**Aufgabenteile:**
**a)** Geben Sie aus der Forumsdiskussion zum Eagle Cuda 300 den Abschnitt zwischen „Preislich liegt das“ und „ich das verstehen?“ einschließlich wortgetreu wieder.
**b)** Nennen Sie sämtliche Benutzernamen, unter denen in der Forumsdiskussion zum Eagle Cuda 300 Beiträge verfasst wurden, jeden nur einmal.

**Lesetext:**
# Eagle cuda 300



## Lorenz (2. März 2009)

Moin moin |wavey:

ich war die Tage nach dem günstigsten Angebot für ein Cuda 168 bzw. 242 gucken und bin dann über das neue *Cuda 300 *gestolpert!

*Was hat es damit aufsich? Konnte das schon jemand testen?
Preislich liegt das wie das 168 bei ~90,-*

200 kHz Skimmer® Spiegelheckgeber mit eingebautem Temperatursensor und bis zu 60° mehr Sonar Abdeckung

*Wie soll ich das verstehen?
Wie groß ist der Geberwinkel?*
Ich bräuchte einen kleinen Geberwinkel da ich nur die Tiefe,um Löcher und Rinnen zu finden,brauche und nur in flachem Wasser (<10m) unterwegs bin.


Sonar Ausgangsleistung            Max 800 W
4,0 in / 102mm
240 x 160 (H x W)
4 stufiges Monochrom TFT LCD


----------



## steffen.u (20. Juni 2009)

*AW: Eagle cuda 300*

Hallo Mister Lorenz

Habe das teil ( 300er) eben bekommen , im esox ,ausgabe juli ,letzte seite, für 80 euronen zur festmontage.
wenn ich die beschreibung richtig deute, hat das teil 2 geber
( dualbeam ) einen 20° und einen 60°.
der 20° geber sendet mit 20° kegel , eher in die tiefe , kleinerer radius , der 60° geber wie gehabt mit 60° kegel/ Winkel , eher in die breite , grössere fläche.

Tschüss Steffen.u


----------



## Markus3940 (22. Juni 2009)

*AW: Eagle cuda 300*

Servus,

@ Steffen, hast du schon mal eine Probefahrt damit gemacht? Wenn ja wie bist du zufrieden?
An was für einem Boot verwendest du das Echo?

Mfg Markus


----------



## steffen.u (22. Juni 2009)

*AW: Eagle cuda 300*

Hallo Markus

probefahrt war noch nicht , bin noch am "basteln" festeinbau zu portabel .
schlauchboot / 3,60 /elektromotor

tschüss steffen.u


----------



## hollywood*79 (28. Juni 2009)

*AW: Eagle cuda 300*

hallo,

nun bin auch auf der suche und habe das cuda 300 im auge! ist der umbau von festmontage auf portabel schwierig? was kommen da noch so an kosten dazu?

**Datenteil:**
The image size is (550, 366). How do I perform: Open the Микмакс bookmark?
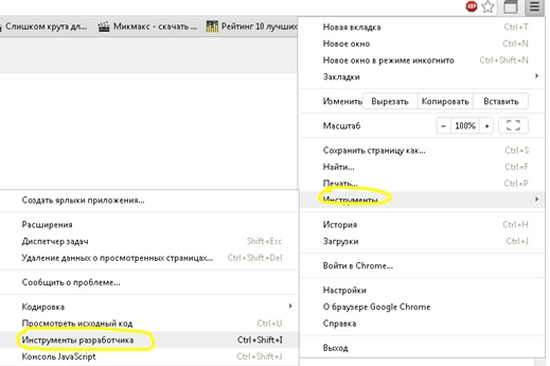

**Lösungen in Reihenfolge:**
**a)**
Preislich liegt das wie das 168 bei ~90,-*

200 kHz Skimmer® Spiegelheckgeber mit eingebautem Temperatursensor und bis zu 60° mehr Sonar Abdeckung

*Wie soll ich das verstehen?

**b)** Lorenz, steffen.u, Markus3940, hollywood*79